Pamela: So here you are in Israel to conduct the IPO. Is this your first meeting with the orchestra?

M.D.: Yes. This is my debut with the IPO. Of course, I have heard recordings of the IPO and then I was present at their concert in Warsaw where they played under the baton of Maestro Zubin Mehta. I have always known it was a top class orchestra and now I have first-hand experience of the fact. Each player is a fine musician. Every orchestra has its signature sound: the IPO’s sound has a velvety, blended quality; the musicians play as “one group”. They are also friendly people.

Pamela: This is going to be a very interesting program. Would you like to say a few words about Gorecki’s Symphony no. 3, the “Symphony of Sad Songs” ?

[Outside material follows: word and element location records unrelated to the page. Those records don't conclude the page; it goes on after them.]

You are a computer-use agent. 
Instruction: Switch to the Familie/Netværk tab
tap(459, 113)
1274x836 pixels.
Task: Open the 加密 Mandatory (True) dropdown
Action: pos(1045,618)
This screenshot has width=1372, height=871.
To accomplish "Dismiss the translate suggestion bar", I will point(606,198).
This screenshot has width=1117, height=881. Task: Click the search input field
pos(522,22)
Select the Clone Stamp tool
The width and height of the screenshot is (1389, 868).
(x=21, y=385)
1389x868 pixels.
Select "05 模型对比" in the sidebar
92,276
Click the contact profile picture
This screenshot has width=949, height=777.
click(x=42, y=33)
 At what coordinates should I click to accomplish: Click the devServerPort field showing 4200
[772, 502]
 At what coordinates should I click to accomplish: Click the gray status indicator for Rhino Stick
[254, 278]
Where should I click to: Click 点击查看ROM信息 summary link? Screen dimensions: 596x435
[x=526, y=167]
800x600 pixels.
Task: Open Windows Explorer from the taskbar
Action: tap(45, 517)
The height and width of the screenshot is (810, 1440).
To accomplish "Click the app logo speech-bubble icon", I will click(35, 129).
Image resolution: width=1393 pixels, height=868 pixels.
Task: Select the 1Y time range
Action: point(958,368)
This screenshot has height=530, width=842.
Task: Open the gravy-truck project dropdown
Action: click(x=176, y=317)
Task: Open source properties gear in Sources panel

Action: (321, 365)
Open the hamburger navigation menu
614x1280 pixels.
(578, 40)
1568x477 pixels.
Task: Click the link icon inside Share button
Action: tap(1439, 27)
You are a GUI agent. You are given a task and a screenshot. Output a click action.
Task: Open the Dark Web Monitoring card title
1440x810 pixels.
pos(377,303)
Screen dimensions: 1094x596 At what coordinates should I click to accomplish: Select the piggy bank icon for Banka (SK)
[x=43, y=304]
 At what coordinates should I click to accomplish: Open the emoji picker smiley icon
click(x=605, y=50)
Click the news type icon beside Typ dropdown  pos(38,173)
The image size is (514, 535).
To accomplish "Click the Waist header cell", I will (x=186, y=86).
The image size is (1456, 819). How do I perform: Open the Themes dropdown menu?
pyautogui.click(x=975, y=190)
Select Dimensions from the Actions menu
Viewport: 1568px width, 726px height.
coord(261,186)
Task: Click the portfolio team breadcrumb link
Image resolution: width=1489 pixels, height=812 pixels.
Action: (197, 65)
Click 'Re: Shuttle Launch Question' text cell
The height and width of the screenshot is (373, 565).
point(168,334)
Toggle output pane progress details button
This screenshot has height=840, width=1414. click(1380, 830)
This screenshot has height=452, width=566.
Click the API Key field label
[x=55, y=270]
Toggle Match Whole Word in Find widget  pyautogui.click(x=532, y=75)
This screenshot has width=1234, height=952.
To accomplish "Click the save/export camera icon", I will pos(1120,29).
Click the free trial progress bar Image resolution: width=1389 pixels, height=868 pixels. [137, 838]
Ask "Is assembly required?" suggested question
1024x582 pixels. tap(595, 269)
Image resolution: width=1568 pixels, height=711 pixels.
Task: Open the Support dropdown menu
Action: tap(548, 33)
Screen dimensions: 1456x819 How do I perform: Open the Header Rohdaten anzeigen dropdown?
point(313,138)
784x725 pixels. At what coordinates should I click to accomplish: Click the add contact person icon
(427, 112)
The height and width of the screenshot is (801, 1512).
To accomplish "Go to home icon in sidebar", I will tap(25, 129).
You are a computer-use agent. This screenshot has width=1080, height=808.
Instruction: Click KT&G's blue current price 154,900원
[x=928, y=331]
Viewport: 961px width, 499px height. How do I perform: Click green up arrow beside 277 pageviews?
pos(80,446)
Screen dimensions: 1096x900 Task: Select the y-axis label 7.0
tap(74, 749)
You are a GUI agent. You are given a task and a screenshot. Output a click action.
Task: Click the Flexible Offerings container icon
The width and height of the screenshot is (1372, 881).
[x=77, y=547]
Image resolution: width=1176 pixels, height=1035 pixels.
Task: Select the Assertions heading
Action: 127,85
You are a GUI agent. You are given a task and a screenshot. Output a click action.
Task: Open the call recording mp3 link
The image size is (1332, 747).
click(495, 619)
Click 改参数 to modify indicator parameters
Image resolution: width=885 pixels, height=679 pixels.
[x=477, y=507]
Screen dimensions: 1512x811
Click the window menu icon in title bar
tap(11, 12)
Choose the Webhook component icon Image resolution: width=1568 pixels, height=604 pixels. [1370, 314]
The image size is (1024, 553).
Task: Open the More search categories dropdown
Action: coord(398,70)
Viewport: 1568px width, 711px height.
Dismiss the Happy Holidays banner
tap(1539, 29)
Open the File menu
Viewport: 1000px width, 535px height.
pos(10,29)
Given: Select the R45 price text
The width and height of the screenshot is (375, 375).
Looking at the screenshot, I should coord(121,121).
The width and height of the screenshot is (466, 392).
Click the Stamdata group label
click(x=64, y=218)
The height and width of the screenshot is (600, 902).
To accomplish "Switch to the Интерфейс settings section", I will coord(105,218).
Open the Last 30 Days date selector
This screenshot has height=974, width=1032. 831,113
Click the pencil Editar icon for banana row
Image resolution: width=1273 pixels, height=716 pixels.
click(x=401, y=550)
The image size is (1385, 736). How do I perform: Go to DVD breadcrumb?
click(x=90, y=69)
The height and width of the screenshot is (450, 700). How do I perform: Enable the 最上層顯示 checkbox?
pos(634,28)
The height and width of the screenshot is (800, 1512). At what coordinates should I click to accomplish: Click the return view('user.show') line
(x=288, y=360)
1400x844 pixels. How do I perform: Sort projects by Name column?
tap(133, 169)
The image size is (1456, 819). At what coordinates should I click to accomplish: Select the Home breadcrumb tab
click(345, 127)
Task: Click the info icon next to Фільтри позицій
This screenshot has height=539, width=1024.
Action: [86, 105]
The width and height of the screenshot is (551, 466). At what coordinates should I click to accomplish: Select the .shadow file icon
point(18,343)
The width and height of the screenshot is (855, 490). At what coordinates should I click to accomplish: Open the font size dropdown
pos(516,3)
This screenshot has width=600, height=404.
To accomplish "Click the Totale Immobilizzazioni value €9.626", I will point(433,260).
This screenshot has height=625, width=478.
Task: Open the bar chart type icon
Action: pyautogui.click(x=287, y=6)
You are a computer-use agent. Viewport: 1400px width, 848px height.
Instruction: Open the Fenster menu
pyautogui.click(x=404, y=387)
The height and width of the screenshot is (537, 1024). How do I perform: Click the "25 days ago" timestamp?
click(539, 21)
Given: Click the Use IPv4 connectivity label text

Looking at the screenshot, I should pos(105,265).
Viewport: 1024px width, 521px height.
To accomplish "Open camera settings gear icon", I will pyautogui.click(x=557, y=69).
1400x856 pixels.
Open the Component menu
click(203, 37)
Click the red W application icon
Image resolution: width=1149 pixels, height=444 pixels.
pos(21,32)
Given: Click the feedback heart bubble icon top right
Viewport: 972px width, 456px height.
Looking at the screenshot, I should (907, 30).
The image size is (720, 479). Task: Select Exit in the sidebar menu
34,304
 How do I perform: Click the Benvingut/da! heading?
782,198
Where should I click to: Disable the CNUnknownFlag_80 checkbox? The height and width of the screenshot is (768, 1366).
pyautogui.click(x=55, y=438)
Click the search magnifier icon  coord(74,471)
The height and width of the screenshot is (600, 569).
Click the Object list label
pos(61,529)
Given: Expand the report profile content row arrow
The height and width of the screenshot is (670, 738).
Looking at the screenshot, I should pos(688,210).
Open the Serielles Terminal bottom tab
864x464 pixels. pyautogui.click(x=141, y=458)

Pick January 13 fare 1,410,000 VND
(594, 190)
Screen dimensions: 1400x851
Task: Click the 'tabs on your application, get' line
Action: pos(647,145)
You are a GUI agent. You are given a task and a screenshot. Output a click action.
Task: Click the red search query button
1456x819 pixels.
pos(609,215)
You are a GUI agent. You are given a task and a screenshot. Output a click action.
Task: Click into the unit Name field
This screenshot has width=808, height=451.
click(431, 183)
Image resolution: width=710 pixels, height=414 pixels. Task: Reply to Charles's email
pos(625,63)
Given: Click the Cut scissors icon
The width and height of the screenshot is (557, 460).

M.D. Yes. Composed in 1976, it uses different Polish texts for each of the movements. Here, they will be sung by Iwona Hossa, with whom I have worked before. The work is very beautiful, it is almost an hour long and has three slow movements. The score itself does not appear to be difficult; indeed, the problems in it are not technical problems. The essence of the work is in its deep sadness, its sense of hopelessness. In the second movement, for example, the text is a message scratched into the wall of a Gestapo cell during World War II. It is the first time the IPO will be performing the symphony and, after two days of rehearsals with them, I am enjoying the fact that the players are getting a good and authentic feel for the work.

Pamela: There are two Chopin works on the program.

M.D. Yes. The Variations on “La ci darem la mano” in B flat major from Mozart’s opera “Don Giovanni” constitute one of Chopin’s first works for piano and orchestra. Here we have a very young Chopin, sometimes a little naïve; however, in some of the variations, his genius shines through. Some might say the orchestral score is “not very interesting”; the truth is that it needs thorough reading into to find the small musical gestures lying there and the IPO players are certainly doing that.

Chopin’s Concerto no. 1 in E minor for Piano and Orchestra is also quite an early work, written around the time the composer was 19 years old, still in Warsaw. Chopin had just fallen in love and was inspired to compose. So it is a very romantic work, the slow movement in particular, with young emotion running throughout the concerto.

Pamela: Maestro Dworzynski, we welcome you to Israel and wish you much joy and satisfaction working with the IPO on this interesting project. Thank you for sparing the time to talk to us.